Borussia Mönchengladbach un’identità da ritrovare

Annunciare un cambio di guida tecnica prima della fine della stagione è sempre un grosso rischio. Può stimolare la squadra – raramente – così come può darle un colpo ben assestato alle proprie convinzioni – molto più spesso. Con il Borussia Mönchengladbach praticamente ad un passo dall’uscita dalla Champions League (l’andata è finita 2-0 per il Manchester City) questo rischio poteva essere facilmente evitato, le difficoltà palesate in Bundesliga dalla squadra già nella prima parte della stagione sono venute tutte contemporaneamente a galla e quello che era uno dei campi più difficili della Germania – il Borussia Park – non sembra più essere la fortezza dei Fohlen dato che in 13 partite tra le mura amiche hanno raccolto a malapena 19 punti, uscendo sconfitti in ben quattro occasioni.
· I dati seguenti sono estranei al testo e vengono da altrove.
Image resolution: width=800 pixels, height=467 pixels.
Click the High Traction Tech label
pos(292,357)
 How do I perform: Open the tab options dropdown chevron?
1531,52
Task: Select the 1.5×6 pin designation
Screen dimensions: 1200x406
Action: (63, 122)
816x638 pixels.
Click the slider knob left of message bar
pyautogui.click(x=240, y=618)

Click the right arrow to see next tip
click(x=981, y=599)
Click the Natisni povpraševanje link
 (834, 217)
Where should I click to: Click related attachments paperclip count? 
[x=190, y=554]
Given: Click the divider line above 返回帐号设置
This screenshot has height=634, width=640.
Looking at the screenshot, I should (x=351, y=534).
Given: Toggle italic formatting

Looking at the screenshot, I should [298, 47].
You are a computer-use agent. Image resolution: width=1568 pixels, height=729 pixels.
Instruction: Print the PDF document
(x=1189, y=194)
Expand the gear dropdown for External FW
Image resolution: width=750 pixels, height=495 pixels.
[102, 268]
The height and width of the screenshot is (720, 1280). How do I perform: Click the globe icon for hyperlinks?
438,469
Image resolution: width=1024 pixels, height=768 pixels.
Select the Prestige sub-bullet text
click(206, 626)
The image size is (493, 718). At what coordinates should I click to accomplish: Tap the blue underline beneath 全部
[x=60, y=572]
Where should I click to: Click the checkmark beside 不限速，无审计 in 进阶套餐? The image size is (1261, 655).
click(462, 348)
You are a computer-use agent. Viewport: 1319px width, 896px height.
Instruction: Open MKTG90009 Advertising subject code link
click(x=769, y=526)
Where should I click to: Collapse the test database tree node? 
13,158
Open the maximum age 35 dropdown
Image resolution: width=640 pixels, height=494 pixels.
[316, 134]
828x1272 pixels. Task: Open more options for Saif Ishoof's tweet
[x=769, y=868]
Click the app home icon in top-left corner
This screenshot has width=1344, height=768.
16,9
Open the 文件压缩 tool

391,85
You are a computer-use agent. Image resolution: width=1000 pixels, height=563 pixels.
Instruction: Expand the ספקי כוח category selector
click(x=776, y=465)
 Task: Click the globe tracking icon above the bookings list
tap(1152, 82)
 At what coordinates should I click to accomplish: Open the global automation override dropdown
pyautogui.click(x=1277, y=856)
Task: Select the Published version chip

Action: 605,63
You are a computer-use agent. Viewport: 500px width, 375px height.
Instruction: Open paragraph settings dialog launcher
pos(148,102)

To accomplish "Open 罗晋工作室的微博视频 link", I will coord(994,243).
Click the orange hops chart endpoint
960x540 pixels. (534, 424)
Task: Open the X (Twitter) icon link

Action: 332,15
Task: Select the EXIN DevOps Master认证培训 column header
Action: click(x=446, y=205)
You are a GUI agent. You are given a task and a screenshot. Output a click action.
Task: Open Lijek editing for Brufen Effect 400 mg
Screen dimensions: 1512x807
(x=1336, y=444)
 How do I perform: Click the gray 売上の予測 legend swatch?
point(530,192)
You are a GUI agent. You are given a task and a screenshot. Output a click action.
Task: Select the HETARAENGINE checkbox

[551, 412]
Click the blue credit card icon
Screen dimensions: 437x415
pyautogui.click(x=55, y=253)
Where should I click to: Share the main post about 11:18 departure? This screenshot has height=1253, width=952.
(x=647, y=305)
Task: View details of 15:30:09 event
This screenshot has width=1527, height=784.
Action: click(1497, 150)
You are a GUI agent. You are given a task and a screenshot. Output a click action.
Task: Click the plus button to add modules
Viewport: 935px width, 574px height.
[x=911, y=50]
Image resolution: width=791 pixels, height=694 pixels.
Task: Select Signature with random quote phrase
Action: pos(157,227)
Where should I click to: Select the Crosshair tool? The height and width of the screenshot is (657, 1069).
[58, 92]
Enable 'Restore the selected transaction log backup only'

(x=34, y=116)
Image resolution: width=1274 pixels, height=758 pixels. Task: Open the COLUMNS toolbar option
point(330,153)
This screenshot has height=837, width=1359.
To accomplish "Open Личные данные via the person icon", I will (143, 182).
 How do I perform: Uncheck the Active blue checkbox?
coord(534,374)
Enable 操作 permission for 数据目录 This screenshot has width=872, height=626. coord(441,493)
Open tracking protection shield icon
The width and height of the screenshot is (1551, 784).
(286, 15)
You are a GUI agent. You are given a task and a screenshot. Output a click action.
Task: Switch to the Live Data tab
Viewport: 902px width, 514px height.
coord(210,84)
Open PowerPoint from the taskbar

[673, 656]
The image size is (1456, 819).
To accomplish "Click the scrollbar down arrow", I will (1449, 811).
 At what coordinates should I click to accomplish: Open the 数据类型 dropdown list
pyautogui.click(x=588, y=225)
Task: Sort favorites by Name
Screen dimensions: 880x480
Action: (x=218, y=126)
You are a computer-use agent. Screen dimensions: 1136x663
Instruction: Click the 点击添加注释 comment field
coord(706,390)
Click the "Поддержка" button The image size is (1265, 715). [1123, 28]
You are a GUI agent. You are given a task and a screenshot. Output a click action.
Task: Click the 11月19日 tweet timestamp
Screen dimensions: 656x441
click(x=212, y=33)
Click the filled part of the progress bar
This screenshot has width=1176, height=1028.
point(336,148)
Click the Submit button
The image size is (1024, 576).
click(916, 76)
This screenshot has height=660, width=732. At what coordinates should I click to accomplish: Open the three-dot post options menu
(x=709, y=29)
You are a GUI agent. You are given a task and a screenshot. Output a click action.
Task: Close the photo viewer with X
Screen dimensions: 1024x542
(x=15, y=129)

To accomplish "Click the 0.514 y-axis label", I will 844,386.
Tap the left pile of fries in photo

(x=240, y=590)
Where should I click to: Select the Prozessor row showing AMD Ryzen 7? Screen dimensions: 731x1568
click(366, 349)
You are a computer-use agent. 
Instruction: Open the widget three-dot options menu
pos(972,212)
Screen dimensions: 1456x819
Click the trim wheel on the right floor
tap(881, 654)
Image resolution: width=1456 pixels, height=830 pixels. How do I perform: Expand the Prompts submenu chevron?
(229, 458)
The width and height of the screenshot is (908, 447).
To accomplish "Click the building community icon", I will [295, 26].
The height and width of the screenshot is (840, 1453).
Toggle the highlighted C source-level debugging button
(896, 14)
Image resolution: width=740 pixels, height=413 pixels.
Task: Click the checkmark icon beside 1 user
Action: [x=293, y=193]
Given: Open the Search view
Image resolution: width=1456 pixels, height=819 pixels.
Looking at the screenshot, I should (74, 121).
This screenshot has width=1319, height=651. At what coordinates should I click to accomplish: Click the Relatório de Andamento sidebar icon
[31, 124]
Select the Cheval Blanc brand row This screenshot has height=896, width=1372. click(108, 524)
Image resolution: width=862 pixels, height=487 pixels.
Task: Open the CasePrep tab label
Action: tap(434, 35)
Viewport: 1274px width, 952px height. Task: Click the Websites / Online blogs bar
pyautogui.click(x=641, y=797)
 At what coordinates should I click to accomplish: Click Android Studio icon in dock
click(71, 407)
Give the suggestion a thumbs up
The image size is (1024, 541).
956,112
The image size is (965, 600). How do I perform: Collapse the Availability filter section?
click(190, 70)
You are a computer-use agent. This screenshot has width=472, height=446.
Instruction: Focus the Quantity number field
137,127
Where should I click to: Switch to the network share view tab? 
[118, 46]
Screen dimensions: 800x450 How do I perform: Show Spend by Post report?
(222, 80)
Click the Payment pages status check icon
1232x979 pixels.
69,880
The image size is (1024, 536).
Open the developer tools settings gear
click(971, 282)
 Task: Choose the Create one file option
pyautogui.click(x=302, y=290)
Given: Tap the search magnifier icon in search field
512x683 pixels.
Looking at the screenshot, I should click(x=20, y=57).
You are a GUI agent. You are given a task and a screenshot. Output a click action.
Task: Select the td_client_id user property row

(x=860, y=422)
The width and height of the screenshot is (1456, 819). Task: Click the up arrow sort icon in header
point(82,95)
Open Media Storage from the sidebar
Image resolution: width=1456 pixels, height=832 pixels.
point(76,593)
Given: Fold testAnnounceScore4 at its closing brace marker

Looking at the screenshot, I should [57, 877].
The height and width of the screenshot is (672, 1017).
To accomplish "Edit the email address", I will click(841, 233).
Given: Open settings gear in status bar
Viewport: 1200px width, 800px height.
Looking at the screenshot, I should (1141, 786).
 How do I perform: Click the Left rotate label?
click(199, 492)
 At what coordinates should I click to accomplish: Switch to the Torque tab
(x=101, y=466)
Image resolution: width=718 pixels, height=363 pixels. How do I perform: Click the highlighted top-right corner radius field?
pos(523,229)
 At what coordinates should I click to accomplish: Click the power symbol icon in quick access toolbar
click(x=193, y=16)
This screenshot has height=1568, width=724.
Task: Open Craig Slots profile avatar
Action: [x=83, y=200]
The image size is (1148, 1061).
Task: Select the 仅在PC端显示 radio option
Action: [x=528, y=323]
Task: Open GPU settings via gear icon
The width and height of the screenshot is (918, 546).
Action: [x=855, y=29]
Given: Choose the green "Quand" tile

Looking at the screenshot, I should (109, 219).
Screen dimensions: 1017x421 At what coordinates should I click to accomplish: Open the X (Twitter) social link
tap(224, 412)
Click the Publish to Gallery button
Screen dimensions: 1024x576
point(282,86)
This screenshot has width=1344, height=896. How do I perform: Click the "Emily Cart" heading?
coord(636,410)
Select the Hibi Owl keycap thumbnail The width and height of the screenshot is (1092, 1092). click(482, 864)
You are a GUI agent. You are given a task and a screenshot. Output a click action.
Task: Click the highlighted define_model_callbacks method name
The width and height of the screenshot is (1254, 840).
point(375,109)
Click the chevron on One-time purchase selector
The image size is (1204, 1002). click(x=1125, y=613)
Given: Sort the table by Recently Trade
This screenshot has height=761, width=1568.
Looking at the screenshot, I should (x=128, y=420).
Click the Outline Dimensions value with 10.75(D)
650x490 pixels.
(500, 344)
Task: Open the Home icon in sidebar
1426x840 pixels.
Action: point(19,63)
Il connubio e l’idillio amoroso tra Marco Rose e l’altro artefice del miracolo sportivo dei bianco-nero-verdi, Max Eberl, è finito da un pezzo ma molto presto il direttore sportivo del Borussia Mönchengladbach dovrà instaurarne un altro. Nel frattempo però c’è da salvare una stagione che da leggendaria si sta trasformando in un vero e proprio incubo, la barca va trascinata in un porto sicuro che in questo caso vuol dire almeno in Europa League.